[Passage to read]:

§ §

SAN FRANCISCO (KCBS RADIO) – June 19th is not only Juneteenth, it is also World Sickle Cell Awareness Day.
“Sickle cell disease affects about 100,000 people in the U.S.,” UCSF psychologist Marsha Treadwell, PhD, told KCBS’ Bret Burkhart on this week’s episode of As Prescribed. “They're primarily blacks and African-Americans, although there are also many people of Latinate background who are affected. And it is a genetically transmitted condition, so both parents have to have the trait.”
Treadwell’s special focus is on patients with sickle cell disease at UCSF’s Comprehensive Sickle Cell Center at UCSF Benioff Children’s Hospital Oakland.
She said when both parents have the trait, there is a 25 percent chance that the child will have sickle cell disease. However, both parents must have the trait – not one or the other.
“The disease affects every possible organ system because it affects everywhere that blood flows. So you can have brain problems, eye problems, and sickling in the lungs. It's a very complex disease.”
The reason some populations are more prone to sickle cell disease is because of humanity’s history with malaria.
“There's a belt around the world where malaria had been endemic and the sickle cell trait actually served as protection against malaria,” Treadwell explained. “But then, when the child inherited the two traits from both parents, they ended up with sickle cell disease, which in and of itself is again life threatening and doesn't itself protect against malaria. But that's why it primarily arose in Africa.”
She also noted that there is a similar population in southeast Asia for the same reason.
The slave trade then made sickle cell disease common in Brazil and the southeast portion of the United States.
In the San Francisco Bay Area, the UCSF Comprehensive Sickle Cell Center has been treating patients with the disease for more than 50 years.
“It's very interesting that it began in relationship to a community partnership between the Black Panther Party and community providers who started really working with people with sickle cell disease and sickle cell trait,” said Treadwell. “And from there, advocacy led to legislation where the first comprehensive sickle cell centers were funded by the US government at the time.”

§ §

[Supplied data]:
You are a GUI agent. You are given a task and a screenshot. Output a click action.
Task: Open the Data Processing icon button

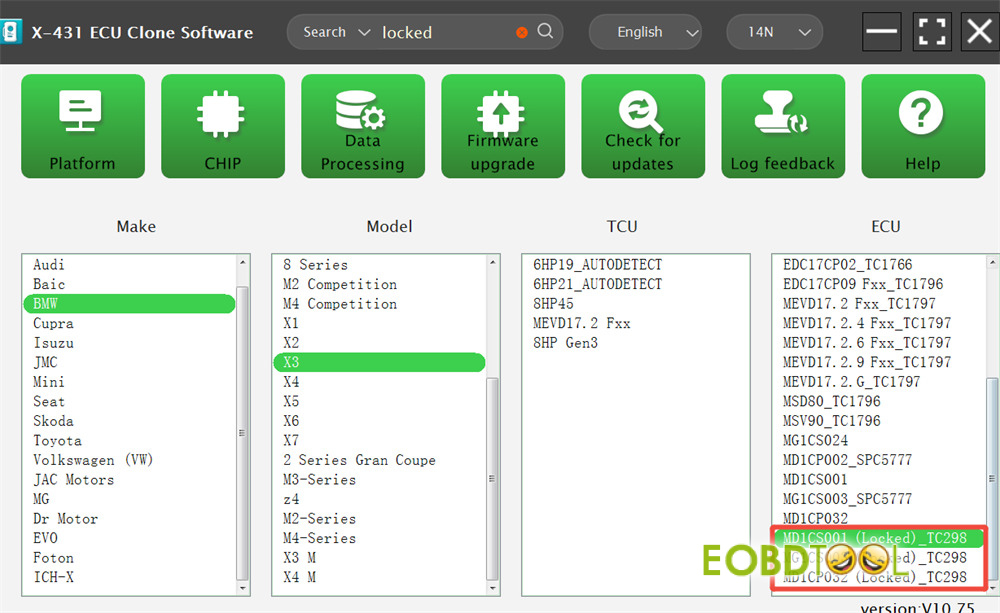click(363, 126)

§ §

[Your assignment]:
Decide whether each statement agrees with the article on sickle cell disease, answering yes or no and quoting the words of the article that settle it: (a) A child can have sickle cell disease when only one parent has the trait. (b) The sickle cell trait served as protection against malaria. (c) The slave trade made sickle cell disease common in southeast Asia.

[Result]:
(a) No: "both parents must have the trait – not one or the other."
(b) Yes: "the sickle cell trait actually served as protection against malaria"
(c) No: "The slave trade then made sickle cell disease common in Brazil and the southeast portion of the United States."